*** Opening of ENTRIES SHOWN ***
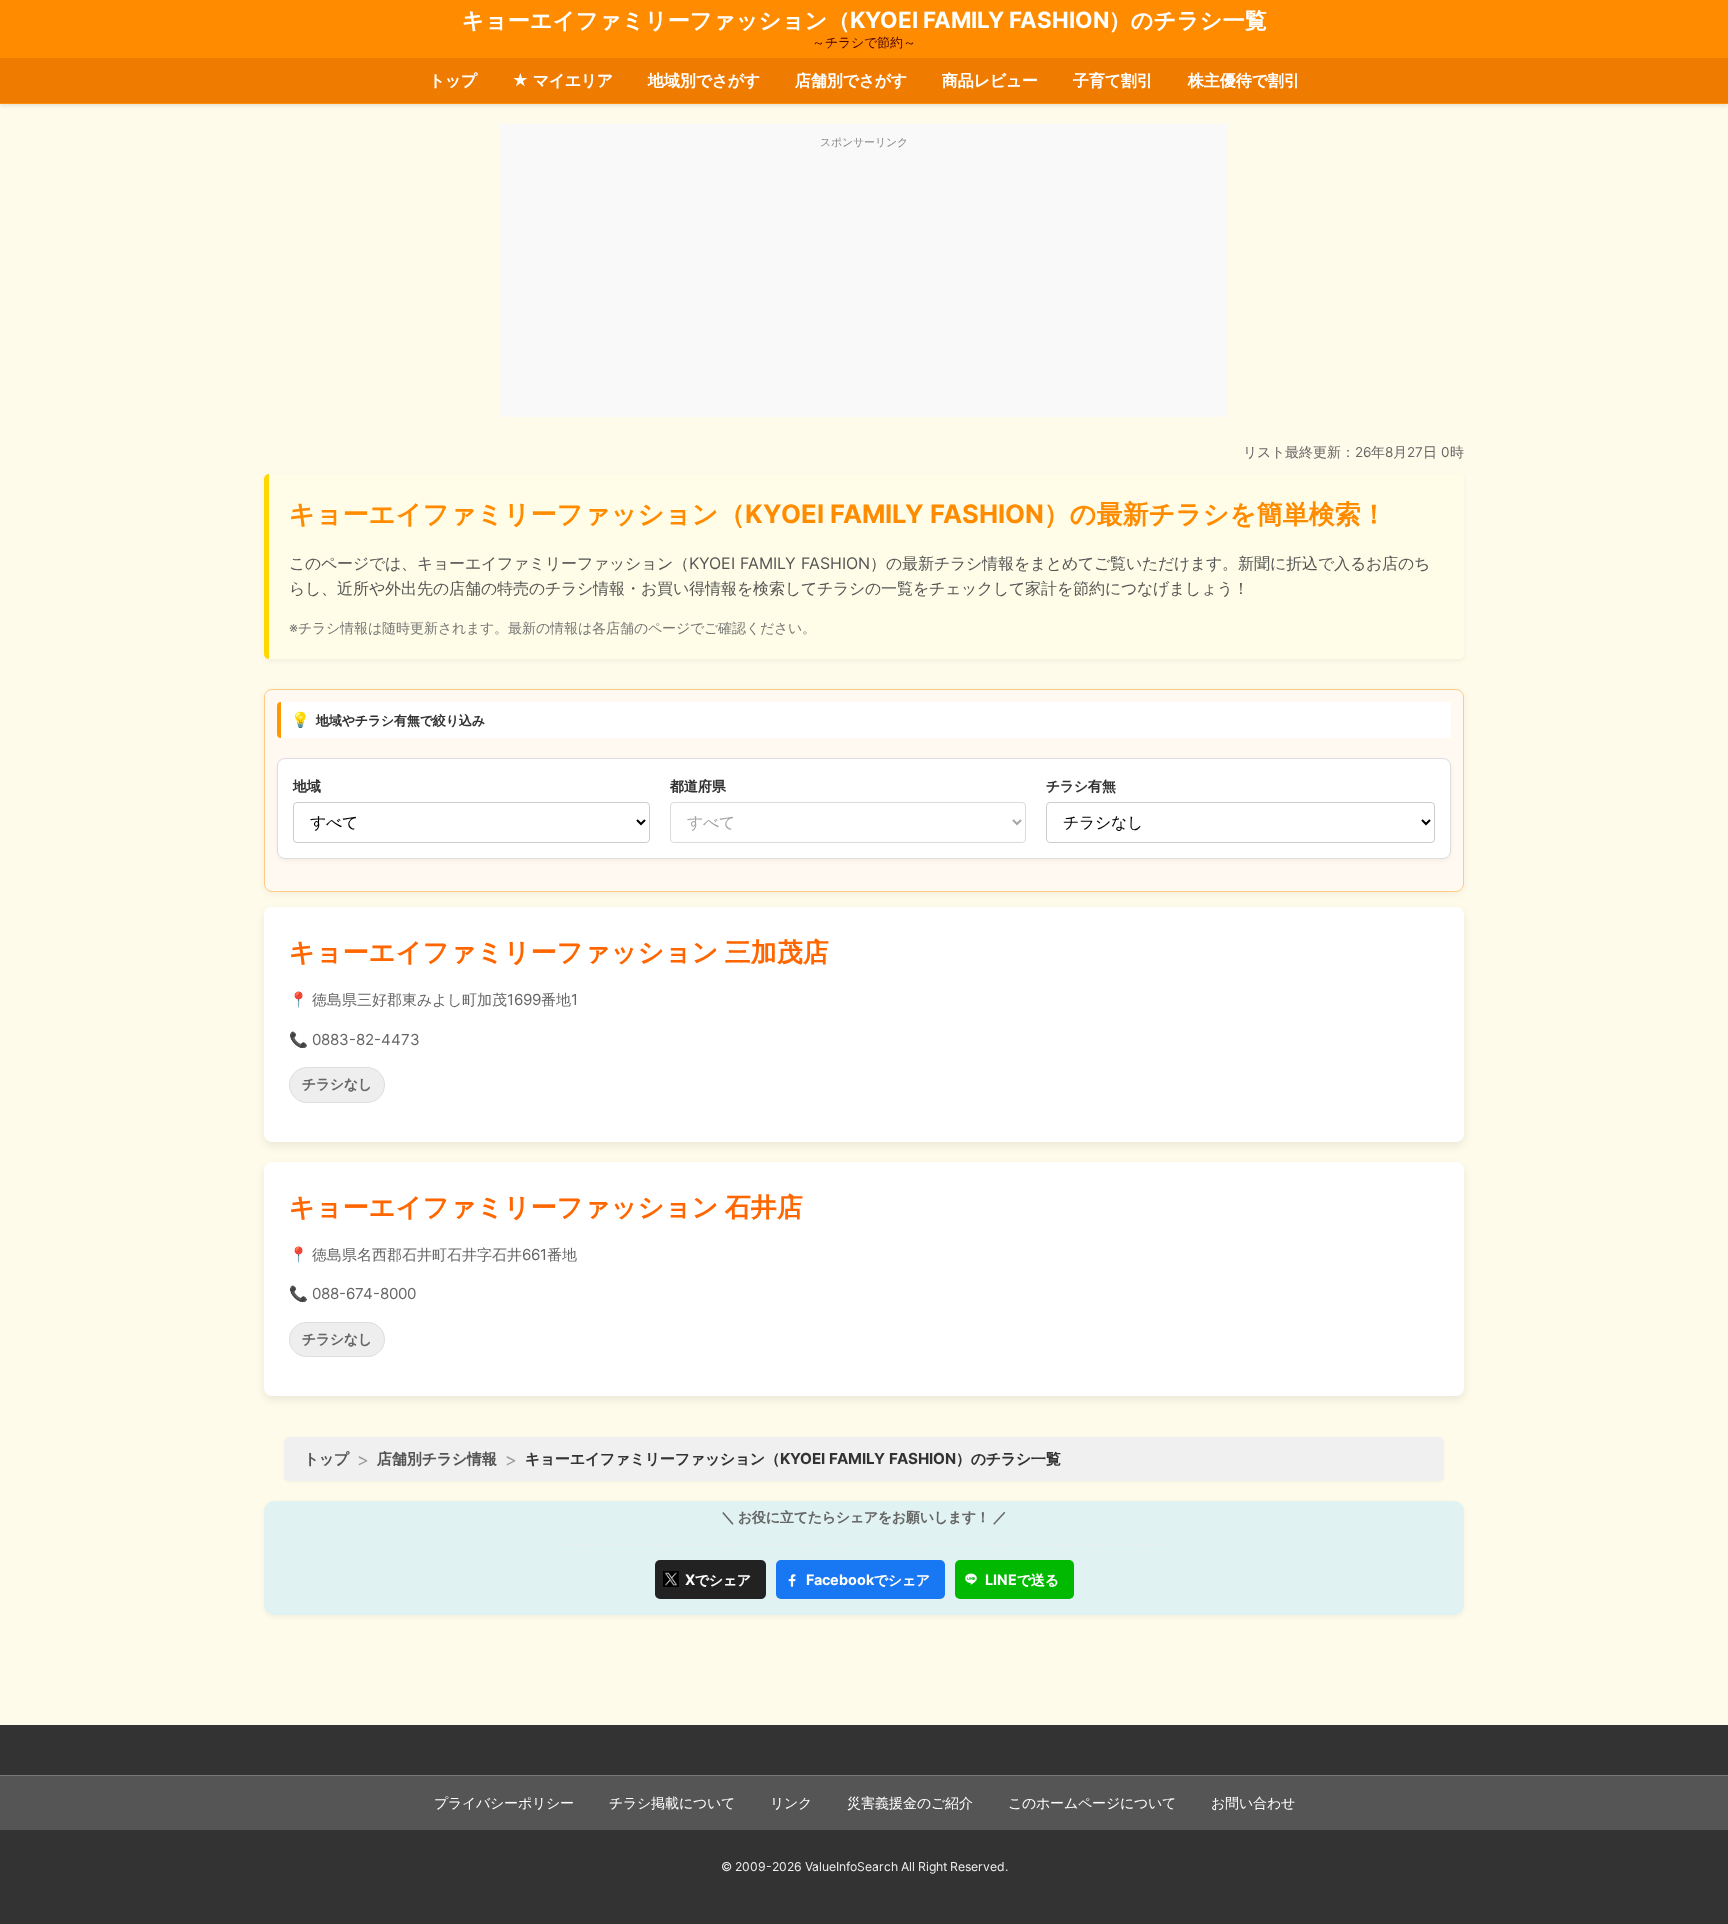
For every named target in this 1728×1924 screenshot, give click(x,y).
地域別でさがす (704, 80)
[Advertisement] (864, 282)
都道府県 (698, 785)
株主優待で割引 (1244, 80)
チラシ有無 (1081, 785)
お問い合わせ (1253, 1803)
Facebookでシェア (868, 1579)
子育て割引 (1113, 80)
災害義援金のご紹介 (910, 1803)
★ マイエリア (562, 80)
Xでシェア (718, 1579)
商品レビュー (990, 80)
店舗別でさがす (851, 80)
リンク (791, 1803)
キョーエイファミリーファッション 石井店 (546, 1206)
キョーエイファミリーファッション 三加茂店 (559, 951)
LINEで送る (1022, 1579)
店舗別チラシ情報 (437, 1458)
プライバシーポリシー (504, 1803)
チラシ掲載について (672, 1803)
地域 (307, 785)
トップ (453, 80)
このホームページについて (1092, 1803)
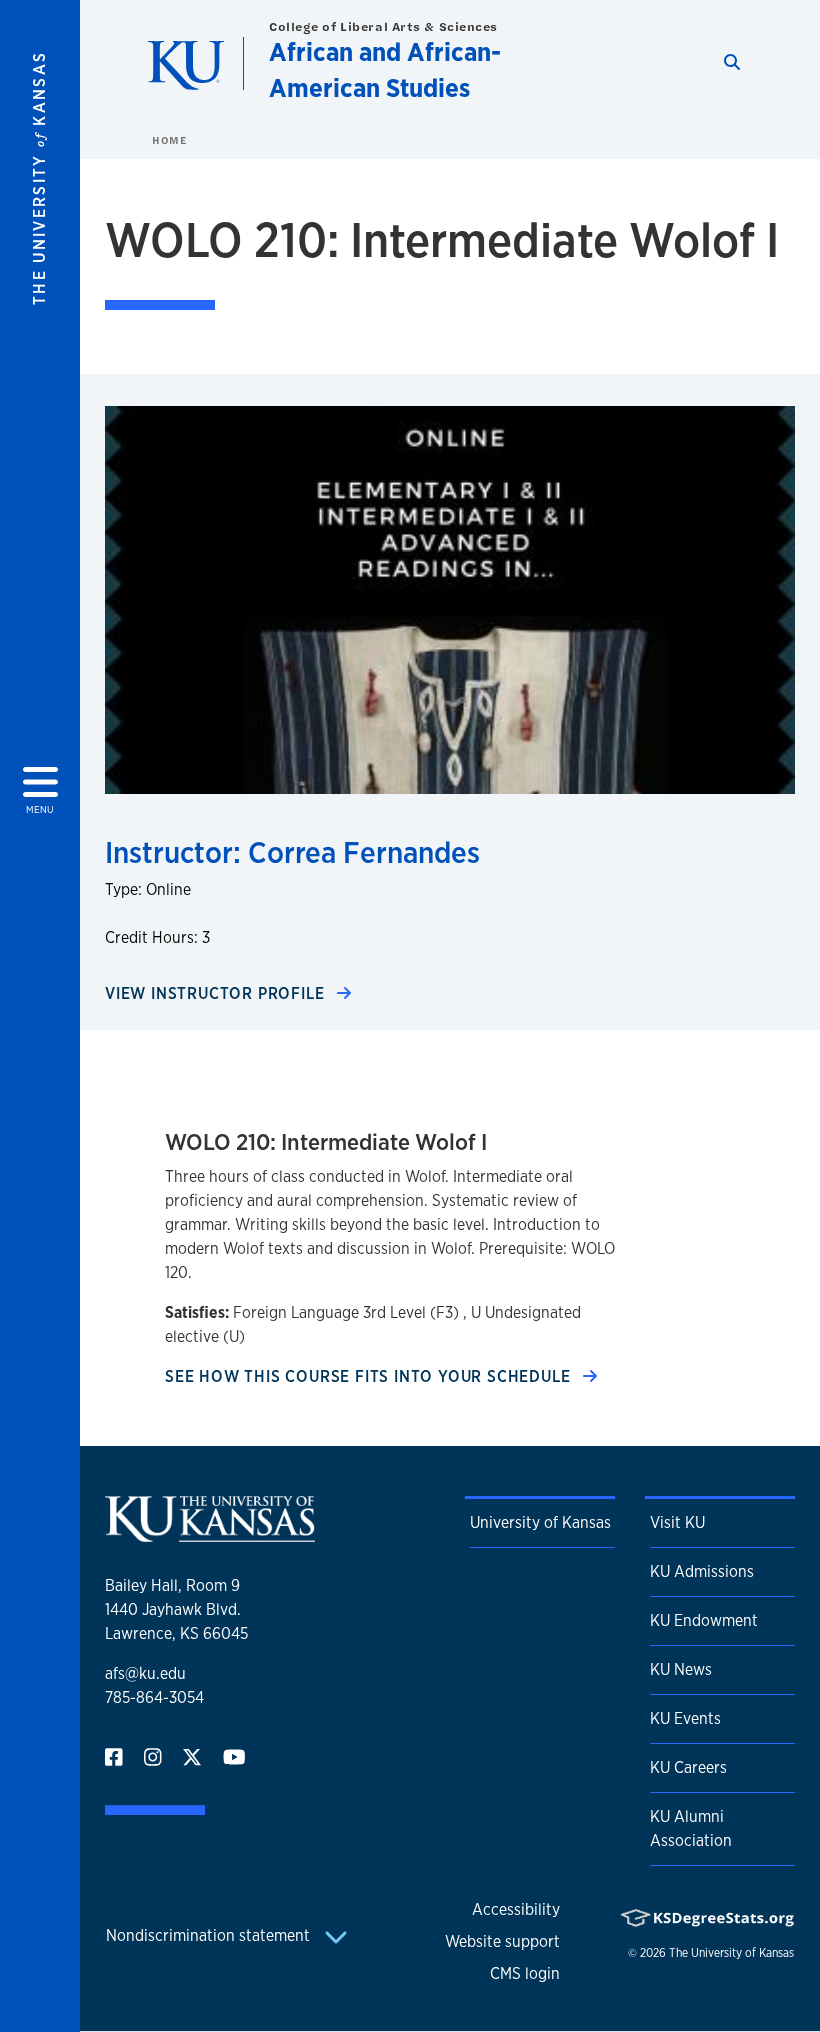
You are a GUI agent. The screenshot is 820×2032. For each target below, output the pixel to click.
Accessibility (516, 1909)
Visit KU (677, 1522)
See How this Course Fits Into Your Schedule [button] (370, 1376)
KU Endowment (704, 1620)
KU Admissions (702, 1571)
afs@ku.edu (145, 1673)
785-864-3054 (154, 1697)
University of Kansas (540, 1522)
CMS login (525, 1973)
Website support (502, 1941)
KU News (681, 1669)
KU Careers (688, 1767)
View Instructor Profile (217, 993)
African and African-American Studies (385, 69)
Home (169, 140)
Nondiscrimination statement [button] (210, 1935)
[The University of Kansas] (210, 1533)
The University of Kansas (731, 1953)
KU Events (685, 1718)
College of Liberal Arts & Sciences (383, 26)
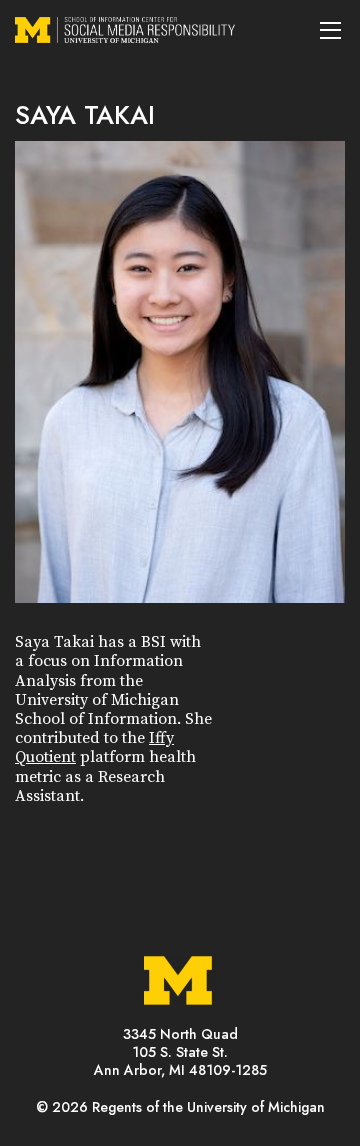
*** Close of ENTRIES SHOWN ***
WORK TASK: Among the records above, extract exactly the lines from the line with "Accessibility (516, 1909)" to the line with "KU Careers (688, 1767)", both lines included, and leave out the rest.

WORKED SOLUTION:
Accessibility (516, 1909)
Visit KU (677, 1522)
See How this Course Fits Into Your Schedule [button] (370, 1376)
KU Endowment (704, 1620)
KU Admissions (702, 1571)
afs@ku.edu (145, 1673)
785-864-3054 (154, 1697)
University of Kansas (540, 1522)
CMS login (525, 1973)
Website support (502, 1941)
KU News (681, 1669)
KU Careers (688, 1767)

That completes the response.